O avião SIN não pode cair de jeito nenhum, mesmo que tenhamos que colocar outro avião para colocar combustível em pleno voo. Por similaridade, é nisso que devemos focar na eminência e ocorrência de desastres.
Conclusões e recomendações
A mudança do critério de confiabilidade seria uma primeira medida para garantir não somente que a frequência ou probabilidade de ocorrência de eventos deste tipo sejam reduzidas, mas também a diminuição da extensão do seu impacto.

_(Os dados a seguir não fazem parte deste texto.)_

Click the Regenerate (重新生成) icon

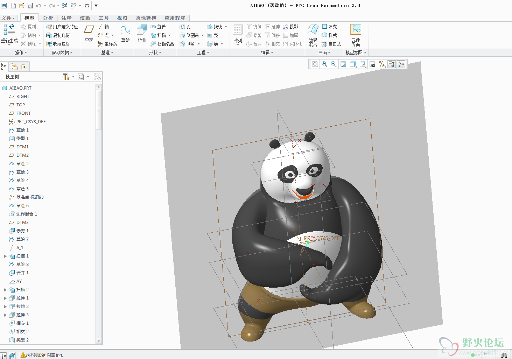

É necessário que suas consequências, medidas pela extensão da carga interrompida, da população afetada, e pela duração e impacto socioeconômico da interrupção, sejam também consideradas. O nível de eletrificação da sociedade é bem alto, e vai aumentar cada vez mais, e o bem comum energia elétrica possui um valor que deve ser considerado na construção de soluções. Que valor é esse? As sociedades mais desenvolvidas frequentemente realizam pesquisas dedicadas na valoração das interrupções para diferentes núcleos da sociedade. Não é o nosso já experimentado “custo de déficit” do impacto de um racionamento, e sim falhas de diversas durações e frequências. É intuitivo perceber que a digitalização cada vez mais intensa de processos não convive bem com padrões de suprimento não condizentes.
Em adição, fatores tradicionalmente mensurados em análises de risco e em planos de atendimento a desastres, relacionam-se com a resiliência da rede elétrica, ou sua ausência, produzindo impactos mais danosos que faltas momentâneas de energia, em particular em regiões carentes do nosso país, onde o aprofundamento do problema tende a durar mais que o aceitável.

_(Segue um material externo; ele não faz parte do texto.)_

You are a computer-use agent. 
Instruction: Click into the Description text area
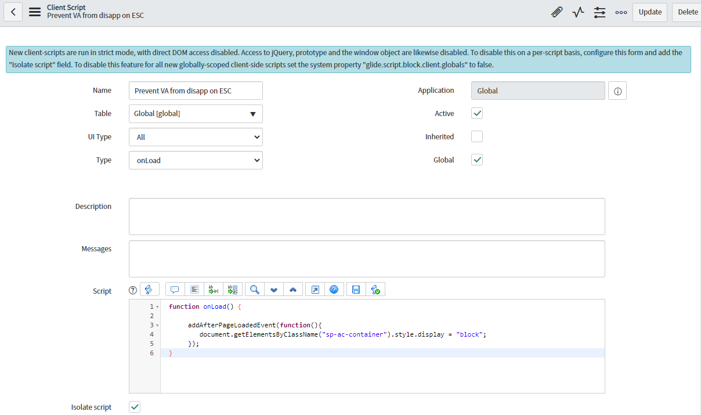367,216
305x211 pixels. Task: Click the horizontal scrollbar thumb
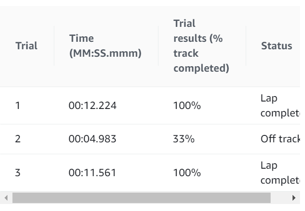[141, 198]
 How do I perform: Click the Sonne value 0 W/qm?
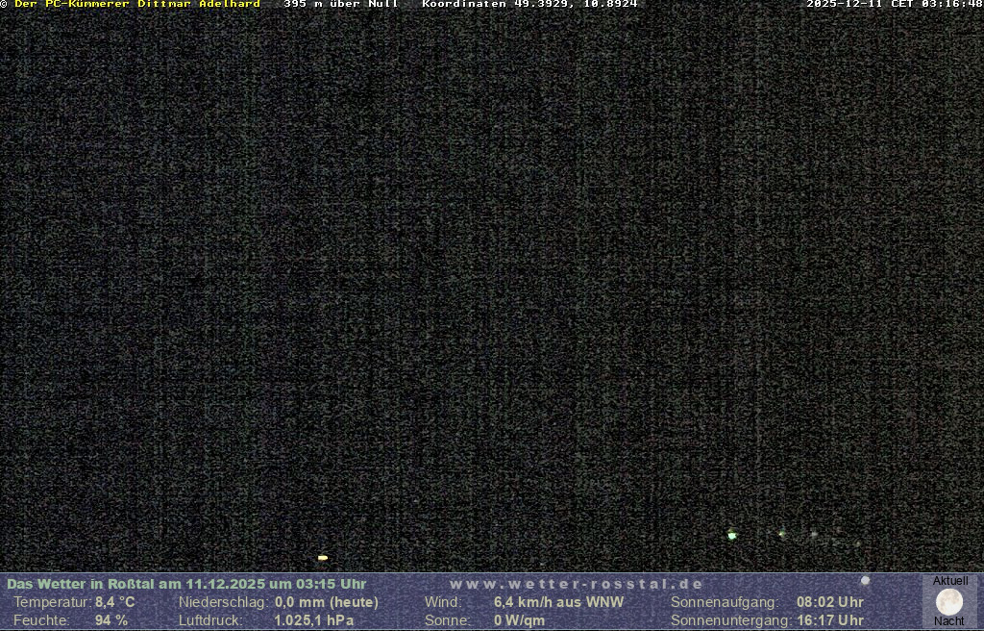(x=519, y=620)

As demais fragilidades apontadas nesta posição técnica, ora oferecida pelo CIGRE Brasil, exigem das autoridades do setor elétrico uma reflexão crítica sobre todo o processo de planejamento, regulação, operação, recomposição e fiscalização dos ativos e atores envolvidos no SIN. Estas fragilidades só serão suprimidas com levantamento técnico rigoroso e independente, com investimento de longo prazo na formação de recursos humanos e com o fortalecimento da engenharia nacional, responsável pela grandeza do SIN.
A máquina está mudando e a missão é mesma, voar e pousar com segurança. A engenharia nacional é capaz de conhecer os novos ajustes necessários para manter o SIN “voando” em cruzeiro.